|Three birthdays and the birthday that almost was...|
Yesterday I was rather sickened by what I saw.
Maybe it's the time of year. I have a what-might-have-been anniversary, an almost second birthday, that will arrive at the end of this next week before putting the date behind us for another year. So when I opened Facebook I really didn't need to see what I saw, at the top of my news feed because more than one friend had thought it was a good idea to share it.
I understand why they did. The video was powerful. It showed a baby who I would guess to be somewhere in the middle of the second trimester, in an amniotic sac, sitting on a table while someone with gloves pokes and prods it. The baby is still alive and he kicks his legs and moves when poked.
My stomach hurts just thinking about it.
And there he was, on the middle of my Facebook page, slowly suffocating.
|The day the trouble started...|
I've seen pictures of aborted babies shared in the past and while I scroll past quickly, the effect wasn't the same. I feel sorrow at those pictures. But watching this video felt like watching death slowly creep across the screen. It was horrible and I found myself frozen for a moment, unable to scroll away.

(Source records)
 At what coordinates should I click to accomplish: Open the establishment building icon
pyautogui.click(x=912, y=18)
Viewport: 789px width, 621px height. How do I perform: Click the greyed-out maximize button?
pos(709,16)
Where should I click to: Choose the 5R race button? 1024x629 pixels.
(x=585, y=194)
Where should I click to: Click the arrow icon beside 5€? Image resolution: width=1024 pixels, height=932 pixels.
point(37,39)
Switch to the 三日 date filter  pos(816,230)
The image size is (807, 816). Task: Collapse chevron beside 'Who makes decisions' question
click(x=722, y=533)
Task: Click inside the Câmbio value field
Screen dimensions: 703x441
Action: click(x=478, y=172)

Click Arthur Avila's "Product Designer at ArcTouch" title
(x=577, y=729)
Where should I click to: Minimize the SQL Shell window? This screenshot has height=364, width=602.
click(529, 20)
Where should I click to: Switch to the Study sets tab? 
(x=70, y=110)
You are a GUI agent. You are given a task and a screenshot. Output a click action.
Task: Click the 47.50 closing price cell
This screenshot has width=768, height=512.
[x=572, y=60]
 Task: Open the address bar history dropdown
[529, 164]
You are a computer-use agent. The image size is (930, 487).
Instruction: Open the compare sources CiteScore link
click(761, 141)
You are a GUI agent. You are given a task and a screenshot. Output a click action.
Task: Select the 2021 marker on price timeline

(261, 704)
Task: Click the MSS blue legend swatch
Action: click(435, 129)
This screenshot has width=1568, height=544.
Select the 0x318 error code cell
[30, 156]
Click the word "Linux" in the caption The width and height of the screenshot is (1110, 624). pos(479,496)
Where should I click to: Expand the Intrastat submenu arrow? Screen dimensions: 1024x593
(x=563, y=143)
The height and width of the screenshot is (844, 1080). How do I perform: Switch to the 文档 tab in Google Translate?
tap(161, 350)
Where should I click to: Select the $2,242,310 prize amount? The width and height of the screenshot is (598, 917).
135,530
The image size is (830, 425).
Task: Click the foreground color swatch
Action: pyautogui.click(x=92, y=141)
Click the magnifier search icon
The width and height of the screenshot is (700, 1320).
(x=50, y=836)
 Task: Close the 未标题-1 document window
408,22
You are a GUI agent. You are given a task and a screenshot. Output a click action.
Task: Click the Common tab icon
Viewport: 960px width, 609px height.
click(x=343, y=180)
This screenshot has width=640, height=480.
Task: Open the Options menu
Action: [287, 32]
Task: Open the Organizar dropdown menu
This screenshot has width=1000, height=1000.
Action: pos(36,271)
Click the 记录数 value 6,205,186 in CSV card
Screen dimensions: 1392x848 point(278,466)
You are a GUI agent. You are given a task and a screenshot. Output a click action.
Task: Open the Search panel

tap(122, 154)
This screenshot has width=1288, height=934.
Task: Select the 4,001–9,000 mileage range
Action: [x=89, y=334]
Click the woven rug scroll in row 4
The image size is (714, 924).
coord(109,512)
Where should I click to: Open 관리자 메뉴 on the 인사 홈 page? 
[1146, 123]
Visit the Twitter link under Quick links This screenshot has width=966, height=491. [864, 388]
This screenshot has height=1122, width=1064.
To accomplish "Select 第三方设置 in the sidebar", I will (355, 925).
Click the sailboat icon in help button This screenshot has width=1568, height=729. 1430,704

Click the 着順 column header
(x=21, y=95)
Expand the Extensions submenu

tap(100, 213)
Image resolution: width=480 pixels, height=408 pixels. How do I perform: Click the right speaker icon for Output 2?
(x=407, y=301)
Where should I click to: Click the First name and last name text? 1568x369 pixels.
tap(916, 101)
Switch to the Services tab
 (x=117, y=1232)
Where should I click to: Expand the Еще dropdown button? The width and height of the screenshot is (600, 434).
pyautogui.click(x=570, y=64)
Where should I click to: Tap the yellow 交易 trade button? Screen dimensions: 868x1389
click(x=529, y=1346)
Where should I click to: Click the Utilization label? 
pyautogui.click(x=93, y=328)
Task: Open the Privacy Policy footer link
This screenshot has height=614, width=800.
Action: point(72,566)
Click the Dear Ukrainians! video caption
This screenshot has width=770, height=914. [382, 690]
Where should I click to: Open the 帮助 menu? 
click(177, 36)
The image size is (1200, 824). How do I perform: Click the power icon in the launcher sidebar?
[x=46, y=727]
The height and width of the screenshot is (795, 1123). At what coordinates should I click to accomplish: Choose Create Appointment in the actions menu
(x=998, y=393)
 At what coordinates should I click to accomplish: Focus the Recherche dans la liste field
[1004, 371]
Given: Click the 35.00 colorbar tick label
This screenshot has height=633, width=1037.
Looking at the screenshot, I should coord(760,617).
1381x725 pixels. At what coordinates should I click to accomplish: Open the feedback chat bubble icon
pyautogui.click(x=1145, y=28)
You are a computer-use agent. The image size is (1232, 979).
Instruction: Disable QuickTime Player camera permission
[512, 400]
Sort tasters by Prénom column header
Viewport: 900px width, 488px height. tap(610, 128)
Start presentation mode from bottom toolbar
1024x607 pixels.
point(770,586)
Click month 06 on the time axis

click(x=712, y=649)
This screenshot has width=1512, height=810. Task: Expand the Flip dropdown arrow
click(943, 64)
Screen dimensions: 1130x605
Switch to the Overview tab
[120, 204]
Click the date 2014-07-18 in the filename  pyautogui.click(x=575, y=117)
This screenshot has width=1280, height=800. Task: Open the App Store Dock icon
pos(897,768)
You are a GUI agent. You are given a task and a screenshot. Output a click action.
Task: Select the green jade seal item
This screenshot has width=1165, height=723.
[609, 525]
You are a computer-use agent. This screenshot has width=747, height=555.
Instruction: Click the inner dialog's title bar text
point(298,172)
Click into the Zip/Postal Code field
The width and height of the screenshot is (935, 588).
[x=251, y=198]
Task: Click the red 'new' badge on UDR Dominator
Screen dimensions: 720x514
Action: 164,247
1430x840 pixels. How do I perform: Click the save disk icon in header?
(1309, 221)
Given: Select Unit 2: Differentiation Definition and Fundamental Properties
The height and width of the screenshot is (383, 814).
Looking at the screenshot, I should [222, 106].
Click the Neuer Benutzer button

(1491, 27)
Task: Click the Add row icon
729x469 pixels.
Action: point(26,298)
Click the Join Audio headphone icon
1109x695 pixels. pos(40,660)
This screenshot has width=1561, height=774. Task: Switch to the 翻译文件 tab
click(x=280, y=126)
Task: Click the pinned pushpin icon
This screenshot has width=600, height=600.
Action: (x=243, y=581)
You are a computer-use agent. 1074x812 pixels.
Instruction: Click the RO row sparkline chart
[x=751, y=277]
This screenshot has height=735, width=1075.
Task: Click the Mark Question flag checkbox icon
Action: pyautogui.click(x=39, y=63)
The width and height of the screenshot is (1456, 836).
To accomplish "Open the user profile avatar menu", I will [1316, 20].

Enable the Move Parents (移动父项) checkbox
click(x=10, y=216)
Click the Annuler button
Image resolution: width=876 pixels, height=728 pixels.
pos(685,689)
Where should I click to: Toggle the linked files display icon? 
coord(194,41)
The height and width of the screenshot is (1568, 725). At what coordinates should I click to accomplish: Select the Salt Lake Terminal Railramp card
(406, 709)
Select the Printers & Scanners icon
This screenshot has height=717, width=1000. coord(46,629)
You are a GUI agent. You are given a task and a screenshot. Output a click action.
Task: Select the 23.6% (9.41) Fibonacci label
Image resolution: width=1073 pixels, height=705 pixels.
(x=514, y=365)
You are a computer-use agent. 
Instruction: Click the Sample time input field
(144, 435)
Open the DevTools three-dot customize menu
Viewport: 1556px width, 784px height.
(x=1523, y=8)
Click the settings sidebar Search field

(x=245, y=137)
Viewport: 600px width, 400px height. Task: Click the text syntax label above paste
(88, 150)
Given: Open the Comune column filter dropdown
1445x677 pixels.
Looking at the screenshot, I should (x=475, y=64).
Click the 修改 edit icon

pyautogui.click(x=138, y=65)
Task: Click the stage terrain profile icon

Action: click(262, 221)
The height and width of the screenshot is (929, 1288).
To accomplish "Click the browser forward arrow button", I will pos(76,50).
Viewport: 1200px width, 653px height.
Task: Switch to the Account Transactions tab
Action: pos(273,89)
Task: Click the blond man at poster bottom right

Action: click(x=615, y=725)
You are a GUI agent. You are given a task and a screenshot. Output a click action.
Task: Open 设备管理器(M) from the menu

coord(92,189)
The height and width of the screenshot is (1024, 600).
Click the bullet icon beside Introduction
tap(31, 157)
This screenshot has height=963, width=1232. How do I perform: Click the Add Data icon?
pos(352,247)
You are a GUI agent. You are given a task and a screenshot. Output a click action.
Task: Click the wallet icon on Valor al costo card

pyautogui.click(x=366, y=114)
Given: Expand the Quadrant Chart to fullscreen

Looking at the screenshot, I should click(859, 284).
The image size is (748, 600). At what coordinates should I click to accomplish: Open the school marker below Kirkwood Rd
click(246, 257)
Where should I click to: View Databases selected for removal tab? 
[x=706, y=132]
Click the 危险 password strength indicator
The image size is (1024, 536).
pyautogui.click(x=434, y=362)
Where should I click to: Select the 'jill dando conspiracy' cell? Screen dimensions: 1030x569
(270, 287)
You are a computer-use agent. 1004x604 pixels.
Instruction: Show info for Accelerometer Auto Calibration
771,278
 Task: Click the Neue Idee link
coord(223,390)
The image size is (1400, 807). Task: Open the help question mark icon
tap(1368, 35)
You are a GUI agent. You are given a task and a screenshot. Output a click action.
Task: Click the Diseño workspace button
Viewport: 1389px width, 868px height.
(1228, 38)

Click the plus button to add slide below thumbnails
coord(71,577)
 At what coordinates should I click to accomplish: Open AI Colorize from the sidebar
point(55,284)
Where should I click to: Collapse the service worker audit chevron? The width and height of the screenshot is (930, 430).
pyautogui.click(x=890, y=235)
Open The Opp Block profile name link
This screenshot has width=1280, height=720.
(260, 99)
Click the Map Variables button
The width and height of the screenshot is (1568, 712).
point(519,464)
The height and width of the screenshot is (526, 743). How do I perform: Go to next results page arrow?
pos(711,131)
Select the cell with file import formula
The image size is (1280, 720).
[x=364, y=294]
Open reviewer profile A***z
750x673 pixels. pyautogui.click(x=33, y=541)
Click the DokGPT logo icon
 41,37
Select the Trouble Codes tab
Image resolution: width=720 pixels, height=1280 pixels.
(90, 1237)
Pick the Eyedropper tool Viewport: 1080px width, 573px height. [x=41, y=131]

_PROBLEM TO WORK ON_.
Please write out the passage from the post about the Facebook video, starting at "Maybe it's the" and ending at "page, slowly suffocating.", word for word.

_RESULT OF THE EXERCISE_.
Maybe it's the time of year. I have a what-might-have-been anniversary, an almost second birthday, that will arrive at the end of this next week before putting the date behind us for another year. So when I opened Facebook I really didn't need to see what I saw, at the top of my news feed because more than one friend had thought it was a good idea to share it.
I understand why they did. The video was powerful. It showed a baby who I would guess to be somewhere in the middle of the second trimester, in an amniotic sac, sitting on a table while someone with gloves pokes and prods it. The baby is still alive and he kicks his legs and moves when poked.
My stomach hurts just thinking about it.
And there he was, on the middle of my Facebook page, slowly suffocating.